Each of the main theories has a few facts that seem to support it, but neglects to account for many other facts. Everyone agrees that the immune system is involved in MS in some way, but that's really where the problem starts, because of the idea that
inflammation is an intrinsic part of immunity. If "inflammation is necessary and good," then it becomes a problem to define exactly where the boundary is between an appropriate reaction and a degenerative process. Edema, reduced cellular respiration,
loss of normal functions, fibrosis in its various degrees, each component of inflammation can be seen in a good light, as part of a "defensive immune reaction." When tissue injury leads to repair, it "must" be seen as beneficial, even if it leads to the
formation of a scar in place of functional tissue, because the comparison is between an imagined worst possible outcome, and an imperfect recovery, rather than comparing the inflammatory process with the possibility that a potentially noxious agent might
have done no harm at all.
The simplest illustration of how inflammation relates to the organism's resources was an experiment in which blood glucose was varied, while an animal was exposed to chemicals that varied from mildly irritating to potentially deadly. When the animal had
very low blood sugar, the mildest irritant could be deadly, but when its blood glucose was kept very high, even the deadly antigens were only mildly irritating. Varying the blood sodium concentration had similar, but weaker, effects.

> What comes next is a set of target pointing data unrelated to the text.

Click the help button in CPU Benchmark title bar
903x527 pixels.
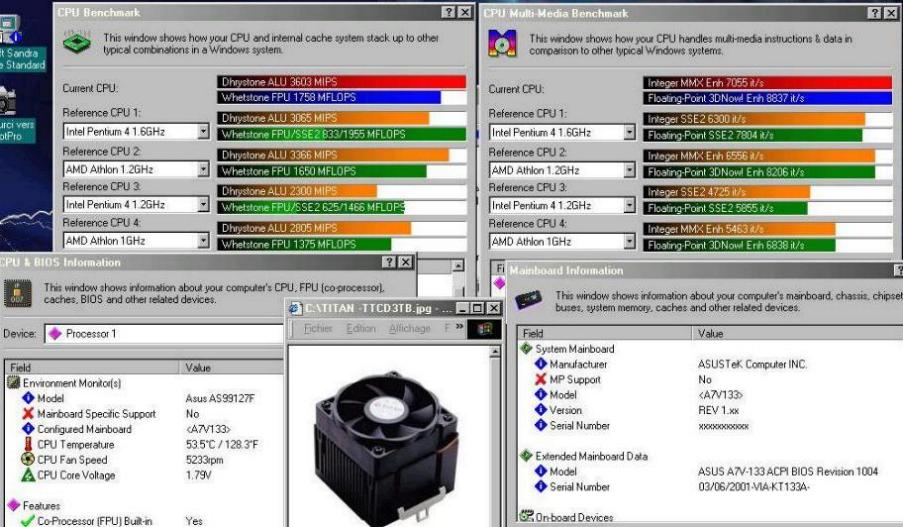[448, 12]
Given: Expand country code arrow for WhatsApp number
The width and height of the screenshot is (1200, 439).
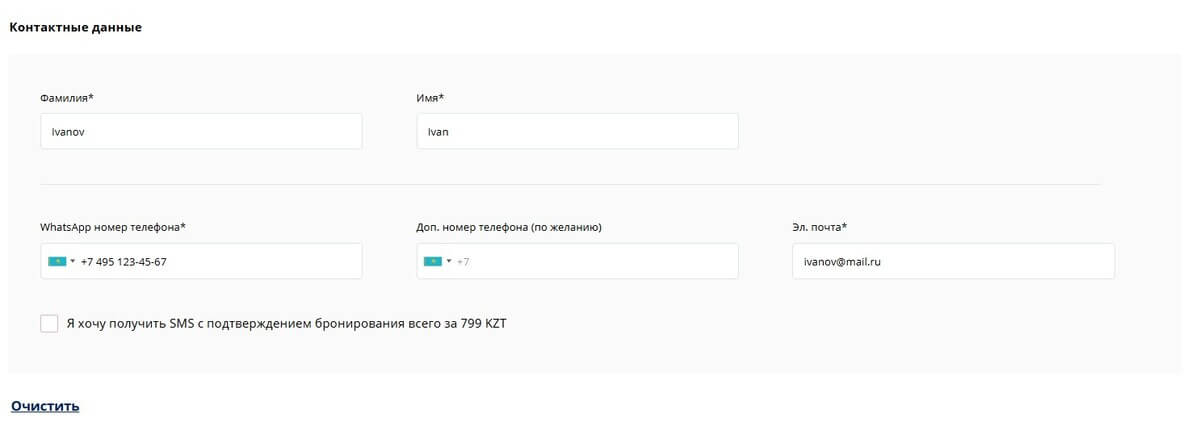Looking at the screenshot, I should 73,262.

There is a tendency to see inflammation not only as a normal part of immunity, but to see it as being proportional to the nature of the antigen, except when the immune system has been primed for it by previous contact, in which case the organism will
either not react at all (because it has become immune), or it will react much more violently than it did on the first exposure, because it has become allergic. But, in reality, the mere concentration of glucose and sodium in the blood (and of thyroid,
and many other substances that aren't considered to be part of the immune system) can make a tremendous difference in the degree of "immunological" reaction.
In the excessively sensitive condition produced by hypoglycemia, several things happen that contribute to the maladaptive exaggerated inflammatory response.

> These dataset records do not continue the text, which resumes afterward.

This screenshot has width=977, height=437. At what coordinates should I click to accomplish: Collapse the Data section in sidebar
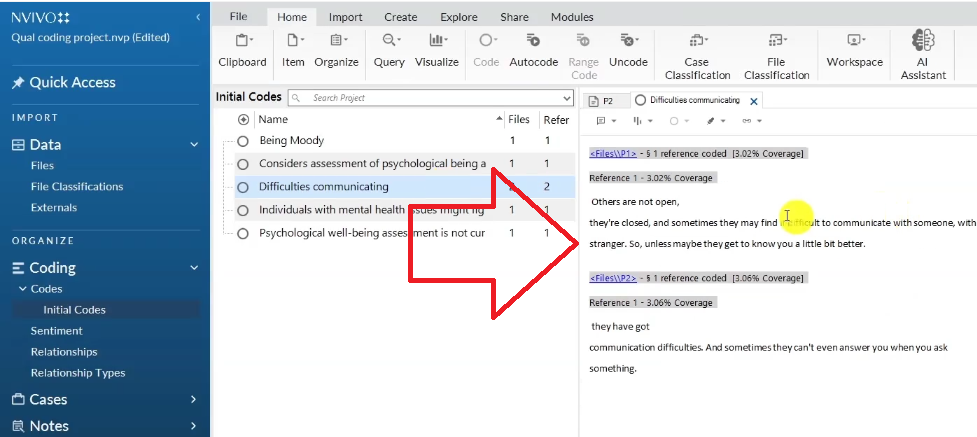[x=194, y=144]
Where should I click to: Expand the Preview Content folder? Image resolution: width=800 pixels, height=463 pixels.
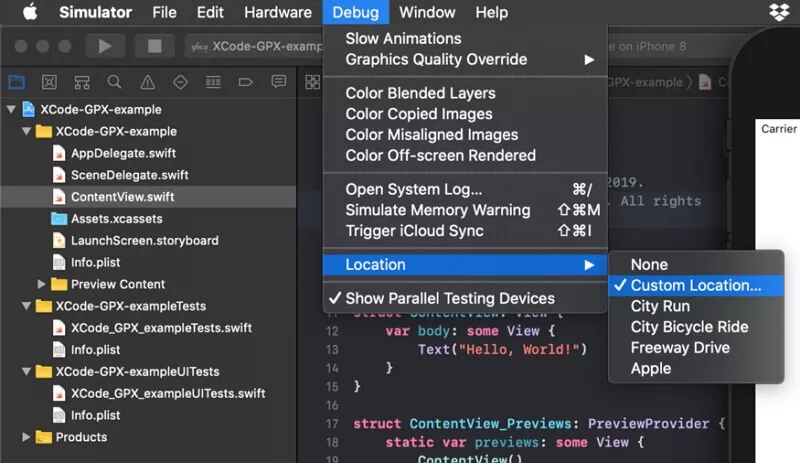tap(42, 284)
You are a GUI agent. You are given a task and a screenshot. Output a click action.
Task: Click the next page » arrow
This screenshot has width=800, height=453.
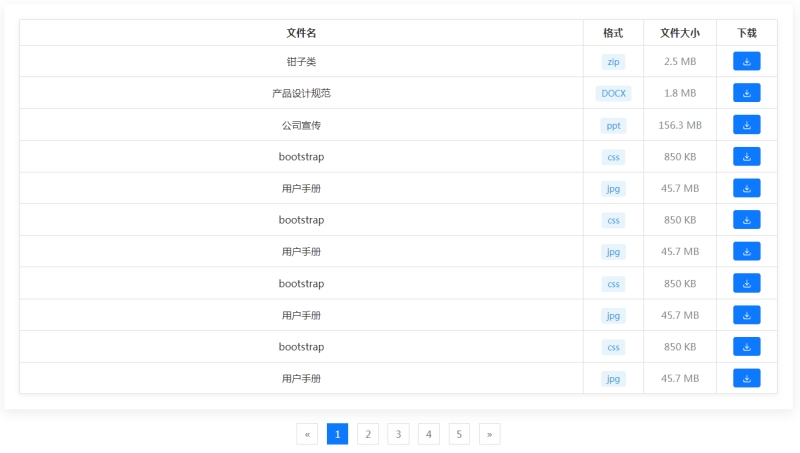click(x=489, y=434)
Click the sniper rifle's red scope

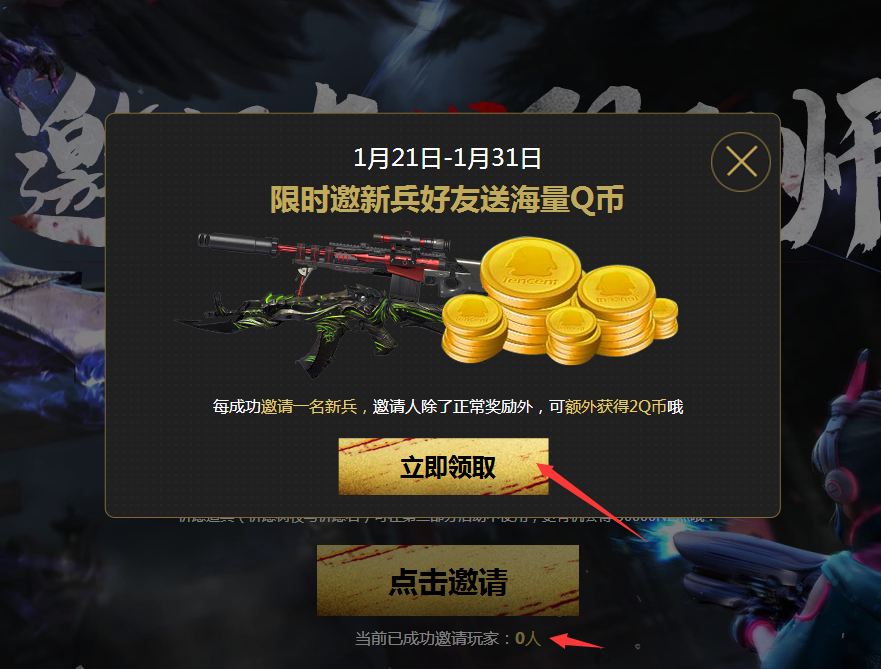pyautogui.click(x=411, y=242)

Adrenaline increases in hypoglycemia, and, if the adrenaline fails to convert glycogen into glucose, it will provide an alternative fuel by liberating free fatty acids from fat cells.
If the liberated fatty acids are unsaturated, they will cause serotonin to be secreted, and both serotonin and the unsaturated fatty acids will suppress mitochondrial respiration, exacerbating the hypoglycemia. They will stimulate the release of
cytokines, activating a variety of immunological and inflammatory processes, and they will cause blood vessels to become leaky, creating edema and starting the first stages of fibrosis. Both adrenaline and serotonin will stimulate the release of cortisol,
which mobilizes amino acids from tissues such as the large skeletal muscles. Those muscles contain a large amount of cysteine and tryptophan, which, among other effects, suppress the thyroid. The increased tryptophan, especially in the presence of free
fatty acids, is likely to be converted into additional serotonin, since fatty acids release tryptophan from albumin, increasing its entry into the brain. Free fatty acids and increased serotonin reduce metabolic efficiency (leading to insulin resistance,
for example) and promote an inflammatory state.

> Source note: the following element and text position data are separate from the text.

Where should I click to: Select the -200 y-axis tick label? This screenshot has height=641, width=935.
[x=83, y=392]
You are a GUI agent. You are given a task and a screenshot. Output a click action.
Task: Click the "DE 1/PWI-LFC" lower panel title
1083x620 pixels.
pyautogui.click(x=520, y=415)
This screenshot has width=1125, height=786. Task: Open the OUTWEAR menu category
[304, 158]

Fats in the blood-stream have easy access to the brain, and the unsaturated free fatty acids produce brain edema (Chan, et al., 1983, 1988). When brain edema is caused by vascular leakage, proteins that are normally excluded can enter. The stimulated,
excited and fatigued brain exchanges glutamine for tryptophan, accelerating its uptake from the blood.
When a tissue is injured or stressed, antibodies are formed in response to the altered components of that tissue. Therefore, we could call a bruise or a sprain an autoimmune condition, but there are no commercial tests for bruised-shin antibodies. The
availability of tests for specific antibodies seems to be the essential factor in classifying a condition as autoimmune, as in "autoimmune thyroiditis." Unfortunately, this way of using language is nested in a culture that is full of unrealistic ideas of
causality, and thousands of people build their careers on the search for the "mutated genes that are responsible for the disease," and for the drugs that will correct the defect.
Early in the study of immunology, the focus was on antibodies. Even earlier, inflammation had been conceptualized in terms of the "humors," and other prescientific ideas. As soon as multiple sclerosis/hysterical paralysis was classified as an autoimmune
disease, primitive ideas about the nature of the immune system, interacting with primitive ideas about the nature of the brain and the structure of cells, blended into the various theories of what the disease is.
Rather than seeing immunological nerve damage as the cause of all the other features of multiple sclerosis, I think it's important to look at some of the general features of the condition, as contexts in which to interpret the events in the nerves.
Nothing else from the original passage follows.